**Some records**
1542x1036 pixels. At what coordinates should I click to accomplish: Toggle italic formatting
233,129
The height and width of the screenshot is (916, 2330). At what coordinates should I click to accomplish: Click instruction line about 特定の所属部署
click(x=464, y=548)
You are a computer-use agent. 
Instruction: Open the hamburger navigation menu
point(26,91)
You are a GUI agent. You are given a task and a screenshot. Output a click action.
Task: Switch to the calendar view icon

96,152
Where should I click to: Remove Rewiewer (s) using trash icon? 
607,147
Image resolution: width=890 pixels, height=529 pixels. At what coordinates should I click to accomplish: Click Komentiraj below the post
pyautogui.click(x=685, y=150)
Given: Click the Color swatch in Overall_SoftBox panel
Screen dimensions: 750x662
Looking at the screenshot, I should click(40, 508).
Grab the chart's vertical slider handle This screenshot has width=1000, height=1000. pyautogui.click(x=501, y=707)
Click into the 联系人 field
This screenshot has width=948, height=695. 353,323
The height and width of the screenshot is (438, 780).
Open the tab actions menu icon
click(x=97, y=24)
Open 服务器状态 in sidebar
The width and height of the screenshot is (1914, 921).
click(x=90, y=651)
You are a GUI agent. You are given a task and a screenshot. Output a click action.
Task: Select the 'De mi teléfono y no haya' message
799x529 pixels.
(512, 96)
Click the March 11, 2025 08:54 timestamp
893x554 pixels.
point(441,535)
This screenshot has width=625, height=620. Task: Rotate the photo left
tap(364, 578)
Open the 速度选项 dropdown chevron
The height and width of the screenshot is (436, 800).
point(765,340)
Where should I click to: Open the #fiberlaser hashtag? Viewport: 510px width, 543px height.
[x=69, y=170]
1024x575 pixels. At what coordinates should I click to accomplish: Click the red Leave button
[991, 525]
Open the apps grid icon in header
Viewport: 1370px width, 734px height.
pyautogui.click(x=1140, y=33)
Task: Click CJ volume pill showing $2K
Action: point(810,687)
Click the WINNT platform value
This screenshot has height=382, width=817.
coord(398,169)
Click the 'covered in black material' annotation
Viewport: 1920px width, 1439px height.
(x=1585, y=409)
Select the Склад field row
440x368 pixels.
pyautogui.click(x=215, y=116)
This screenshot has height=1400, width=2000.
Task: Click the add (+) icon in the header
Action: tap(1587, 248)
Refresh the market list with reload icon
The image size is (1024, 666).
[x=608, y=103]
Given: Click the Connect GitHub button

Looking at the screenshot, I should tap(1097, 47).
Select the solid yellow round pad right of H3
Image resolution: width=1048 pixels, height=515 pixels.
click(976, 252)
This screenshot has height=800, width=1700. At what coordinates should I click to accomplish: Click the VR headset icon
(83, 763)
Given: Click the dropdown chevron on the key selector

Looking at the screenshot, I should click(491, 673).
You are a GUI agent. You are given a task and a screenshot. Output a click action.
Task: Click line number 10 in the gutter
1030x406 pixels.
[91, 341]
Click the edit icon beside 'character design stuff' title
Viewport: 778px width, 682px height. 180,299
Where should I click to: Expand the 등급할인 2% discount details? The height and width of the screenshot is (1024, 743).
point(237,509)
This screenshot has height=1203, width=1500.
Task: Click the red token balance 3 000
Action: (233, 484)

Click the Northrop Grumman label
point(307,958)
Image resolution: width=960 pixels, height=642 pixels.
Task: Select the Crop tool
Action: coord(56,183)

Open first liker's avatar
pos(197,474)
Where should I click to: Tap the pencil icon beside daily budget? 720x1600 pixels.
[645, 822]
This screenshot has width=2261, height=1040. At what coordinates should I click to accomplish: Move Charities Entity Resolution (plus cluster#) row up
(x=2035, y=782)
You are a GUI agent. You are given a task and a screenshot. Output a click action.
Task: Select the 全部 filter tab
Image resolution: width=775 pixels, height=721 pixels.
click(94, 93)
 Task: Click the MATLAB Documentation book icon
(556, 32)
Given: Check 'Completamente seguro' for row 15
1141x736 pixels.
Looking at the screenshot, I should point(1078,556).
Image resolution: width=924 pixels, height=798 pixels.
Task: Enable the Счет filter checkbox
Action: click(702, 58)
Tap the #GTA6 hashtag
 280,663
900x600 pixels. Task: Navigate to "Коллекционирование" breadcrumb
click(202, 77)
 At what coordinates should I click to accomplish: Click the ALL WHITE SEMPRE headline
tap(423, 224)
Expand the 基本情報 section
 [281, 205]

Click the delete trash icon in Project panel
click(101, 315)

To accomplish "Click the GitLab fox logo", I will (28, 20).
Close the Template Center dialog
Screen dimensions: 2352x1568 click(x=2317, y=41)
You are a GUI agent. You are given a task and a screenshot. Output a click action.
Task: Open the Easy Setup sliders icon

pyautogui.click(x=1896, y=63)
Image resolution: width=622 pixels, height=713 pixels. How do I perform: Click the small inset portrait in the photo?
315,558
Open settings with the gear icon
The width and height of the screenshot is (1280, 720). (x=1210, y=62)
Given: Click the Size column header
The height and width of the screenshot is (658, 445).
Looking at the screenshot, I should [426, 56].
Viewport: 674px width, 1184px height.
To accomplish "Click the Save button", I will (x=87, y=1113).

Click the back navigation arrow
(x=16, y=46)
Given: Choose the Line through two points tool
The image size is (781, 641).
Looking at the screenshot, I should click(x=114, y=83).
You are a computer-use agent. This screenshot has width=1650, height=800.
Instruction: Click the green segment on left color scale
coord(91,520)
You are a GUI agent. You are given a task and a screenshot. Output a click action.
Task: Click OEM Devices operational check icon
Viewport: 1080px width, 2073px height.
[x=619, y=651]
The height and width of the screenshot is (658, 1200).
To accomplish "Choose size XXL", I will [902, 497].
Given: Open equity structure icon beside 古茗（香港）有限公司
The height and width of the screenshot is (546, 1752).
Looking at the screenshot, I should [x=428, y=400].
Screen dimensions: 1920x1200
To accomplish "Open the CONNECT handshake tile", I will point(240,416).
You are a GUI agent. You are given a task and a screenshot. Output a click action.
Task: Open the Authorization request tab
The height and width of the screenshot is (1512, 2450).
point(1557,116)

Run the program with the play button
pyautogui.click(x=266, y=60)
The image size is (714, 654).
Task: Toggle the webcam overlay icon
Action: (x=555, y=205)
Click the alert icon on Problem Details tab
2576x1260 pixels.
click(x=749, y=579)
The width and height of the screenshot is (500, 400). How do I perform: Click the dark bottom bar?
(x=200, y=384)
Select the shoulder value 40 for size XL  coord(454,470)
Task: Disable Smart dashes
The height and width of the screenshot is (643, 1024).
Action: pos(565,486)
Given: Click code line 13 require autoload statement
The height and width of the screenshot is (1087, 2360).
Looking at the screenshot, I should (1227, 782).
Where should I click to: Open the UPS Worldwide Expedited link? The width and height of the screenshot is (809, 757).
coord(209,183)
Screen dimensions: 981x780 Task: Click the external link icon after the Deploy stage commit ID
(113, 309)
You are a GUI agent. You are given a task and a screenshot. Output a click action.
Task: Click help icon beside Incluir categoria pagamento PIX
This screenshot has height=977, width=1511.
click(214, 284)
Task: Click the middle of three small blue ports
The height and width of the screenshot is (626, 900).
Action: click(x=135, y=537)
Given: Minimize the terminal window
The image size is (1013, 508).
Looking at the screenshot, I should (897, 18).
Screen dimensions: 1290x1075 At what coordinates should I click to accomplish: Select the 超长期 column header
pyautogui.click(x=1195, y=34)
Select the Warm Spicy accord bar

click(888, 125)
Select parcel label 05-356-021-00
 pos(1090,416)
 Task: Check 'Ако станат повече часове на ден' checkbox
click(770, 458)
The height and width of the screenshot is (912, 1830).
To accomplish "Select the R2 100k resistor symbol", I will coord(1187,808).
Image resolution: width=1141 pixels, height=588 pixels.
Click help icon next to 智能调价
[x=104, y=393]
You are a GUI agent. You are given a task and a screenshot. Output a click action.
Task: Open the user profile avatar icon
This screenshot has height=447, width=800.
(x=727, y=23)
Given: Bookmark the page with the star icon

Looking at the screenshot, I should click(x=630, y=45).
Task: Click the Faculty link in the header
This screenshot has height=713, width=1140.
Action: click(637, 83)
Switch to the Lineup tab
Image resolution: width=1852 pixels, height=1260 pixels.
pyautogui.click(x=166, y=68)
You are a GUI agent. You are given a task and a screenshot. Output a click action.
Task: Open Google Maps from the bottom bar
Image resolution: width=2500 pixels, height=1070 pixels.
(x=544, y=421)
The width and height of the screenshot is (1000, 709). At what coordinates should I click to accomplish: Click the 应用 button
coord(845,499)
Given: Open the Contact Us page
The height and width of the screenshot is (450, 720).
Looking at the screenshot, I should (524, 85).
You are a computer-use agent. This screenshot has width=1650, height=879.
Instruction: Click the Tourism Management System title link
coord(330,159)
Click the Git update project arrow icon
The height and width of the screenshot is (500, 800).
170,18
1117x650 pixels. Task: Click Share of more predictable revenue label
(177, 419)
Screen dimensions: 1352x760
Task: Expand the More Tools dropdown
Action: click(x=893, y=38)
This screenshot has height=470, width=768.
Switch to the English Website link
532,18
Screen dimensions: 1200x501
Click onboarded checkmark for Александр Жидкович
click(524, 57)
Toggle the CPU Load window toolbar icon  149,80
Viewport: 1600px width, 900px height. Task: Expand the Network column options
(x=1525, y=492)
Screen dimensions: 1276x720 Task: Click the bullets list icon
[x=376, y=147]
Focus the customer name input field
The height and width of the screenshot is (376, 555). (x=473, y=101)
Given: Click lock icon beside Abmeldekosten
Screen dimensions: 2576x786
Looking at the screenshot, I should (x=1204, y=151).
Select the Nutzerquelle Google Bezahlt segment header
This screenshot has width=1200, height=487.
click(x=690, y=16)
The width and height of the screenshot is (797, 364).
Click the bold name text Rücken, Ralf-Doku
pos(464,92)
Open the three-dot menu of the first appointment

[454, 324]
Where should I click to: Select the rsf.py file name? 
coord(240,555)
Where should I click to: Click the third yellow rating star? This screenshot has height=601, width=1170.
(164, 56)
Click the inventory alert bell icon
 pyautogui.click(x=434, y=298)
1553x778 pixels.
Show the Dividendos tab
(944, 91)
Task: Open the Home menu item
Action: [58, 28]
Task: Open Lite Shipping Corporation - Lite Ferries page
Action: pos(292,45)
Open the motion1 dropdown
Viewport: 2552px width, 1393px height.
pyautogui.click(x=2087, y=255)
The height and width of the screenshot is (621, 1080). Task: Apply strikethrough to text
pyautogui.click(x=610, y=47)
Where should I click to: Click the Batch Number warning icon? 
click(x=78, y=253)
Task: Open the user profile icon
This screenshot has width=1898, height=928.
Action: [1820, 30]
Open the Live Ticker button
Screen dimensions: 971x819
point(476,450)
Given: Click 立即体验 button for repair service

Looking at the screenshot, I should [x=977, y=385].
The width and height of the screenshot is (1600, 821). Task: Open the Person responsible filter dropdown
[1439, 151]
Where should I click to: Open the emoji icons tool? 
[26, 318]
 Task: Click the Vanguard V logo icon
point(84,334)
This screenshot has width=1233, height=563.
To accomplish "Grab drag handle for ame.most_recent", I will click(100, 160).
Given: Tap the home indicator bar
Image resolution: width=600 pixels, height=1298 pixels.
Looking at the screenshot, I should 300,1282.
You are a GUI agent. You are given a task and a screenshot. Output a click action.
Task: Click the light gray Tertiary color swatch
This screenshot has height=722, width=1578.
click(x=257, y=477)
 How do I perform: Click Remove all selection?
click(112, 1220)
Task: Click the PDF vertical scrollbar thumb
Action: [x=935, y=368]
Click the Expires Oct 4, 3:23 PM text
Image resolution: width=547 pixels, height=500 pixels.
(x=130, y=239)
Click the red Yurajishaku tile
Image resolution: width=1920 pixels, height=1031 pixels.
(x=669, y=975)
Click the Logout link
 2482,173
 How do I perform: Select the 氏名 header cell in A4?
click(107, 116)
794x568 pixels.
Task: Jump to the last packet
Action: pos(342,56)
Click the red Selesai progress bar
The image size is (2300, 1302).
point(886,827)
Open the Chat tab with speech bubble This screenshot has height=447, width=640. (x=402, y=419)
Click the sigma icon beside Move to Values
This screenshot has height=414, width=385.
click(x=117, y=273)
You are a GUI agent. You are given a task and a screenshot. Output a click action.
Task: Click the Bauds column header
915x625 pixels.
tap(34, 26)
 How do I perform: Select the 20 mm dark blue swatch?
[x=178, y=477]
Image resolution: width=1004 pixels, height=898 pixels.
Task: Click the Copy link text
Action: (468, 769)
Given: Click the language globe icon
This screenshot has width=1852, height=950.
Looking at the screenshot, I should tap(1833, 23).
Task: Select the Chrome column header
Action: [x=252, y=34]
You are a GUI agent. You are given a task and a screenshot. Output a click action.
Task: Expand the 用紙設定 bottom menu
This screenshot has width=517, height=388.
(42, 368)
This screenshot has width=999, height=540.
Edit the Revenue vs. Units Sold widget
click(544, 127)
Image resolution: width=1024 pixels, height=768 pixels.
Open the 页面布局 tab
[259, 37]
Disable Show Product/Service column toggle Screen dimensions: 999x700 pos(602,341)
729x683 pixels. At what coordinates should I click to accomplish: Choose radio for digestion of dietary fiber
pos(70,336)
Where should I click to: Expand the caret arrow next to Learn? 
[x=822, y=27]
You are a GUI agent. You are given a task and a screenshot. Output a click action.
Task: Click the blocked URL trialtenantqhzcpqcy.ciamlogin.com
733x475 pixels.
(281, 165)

**INSTRUCTIONS TO FOLLOW**
Reproduce the stretch of the material from its start through the line containing "(x=1585, y=409)", swapping "hamburger" for "kebab" and leaving everything else unchanged.

**SOLUTION FOR THIS EXERCISE**
1542x1036 pixels. At what coordinates should I click to accomplish: Toggle italic formatting
233,129
The height and width of the screenshot is (916, 2330). At what coordinates should I click to accomplish: Click instruction line about 特定の所属部署
click(x=464, y=548)
You are a computer-use agent. 
Instruction: Open the kebab navigation menu
point(26,91)
You are a GUI agent. You are given a task and a screenshot. Output a click action.
Task: Switch to the calendar view icon

96,152
Where should I click to: Remove Rewiewer (s) using trash icon? 
607,147
Image resolution: width=890 pixels, height=529 pixels. At what coordinates should I click to accomplish: Click Komentiraj below the post
pyautogui.click(x=685, y=150)
Given: Click the Color swatch in Overall_SoftBox panel
Screen dimensions: 750x662
Looking at the screenshot, I should click(40, 508).
Grab the chart's vertical slider handle This screenshot has width=1000, height=1000. pyautogui.click(x=501, y=707)
Click into the 联系人 field
This screenshot has width=948, height=695. 353,323
The height and width of the screenshot is (438, 780).
Open the tab actions menu icon
click(x=97, y=24)
Open 服务器状态 in sidebar
The width and height of the screenshot is (1914, 921).
click(x=90, y=651)
You are a GUI agent. You are given a task and a screenshot. Output a click action.
Task: Select the 'De mi teléfono y no haya' message
799x529 pixels.
(512, 96)
Click the March 11, 2025 08:54 timestamp
893x554 pixels.
point(441,535)
This screenshot has width=625, height=620. Task: Rotate the photo left
tap(364, 578)
Open the 速度选项 dropdown chevron
The height and width of the screenshot is (436, 800).
point(765,340)
Where should I click to: Open the #fiberlaser hashtag? Viewport: 510px width, 543px height.
[x=69, y=170]
1024x575 pixels. At what coordinates should I click to accomplish: Click the red Leave button
[991, 525]
Open the apps grid icon in header
Viewport: 1370px width, 734px height.
pyautogui.click(x=1140, y=33)
Task: Click CJ volume pill showing $2K
Action: point(810,687)
Click the WINNT platform value
This screenshot has height=382, width=817.
coord(398,169)
Click the 'covered in black material' annotation
Viewport: 1920px width, 1439px height.
(x=1585, y=409)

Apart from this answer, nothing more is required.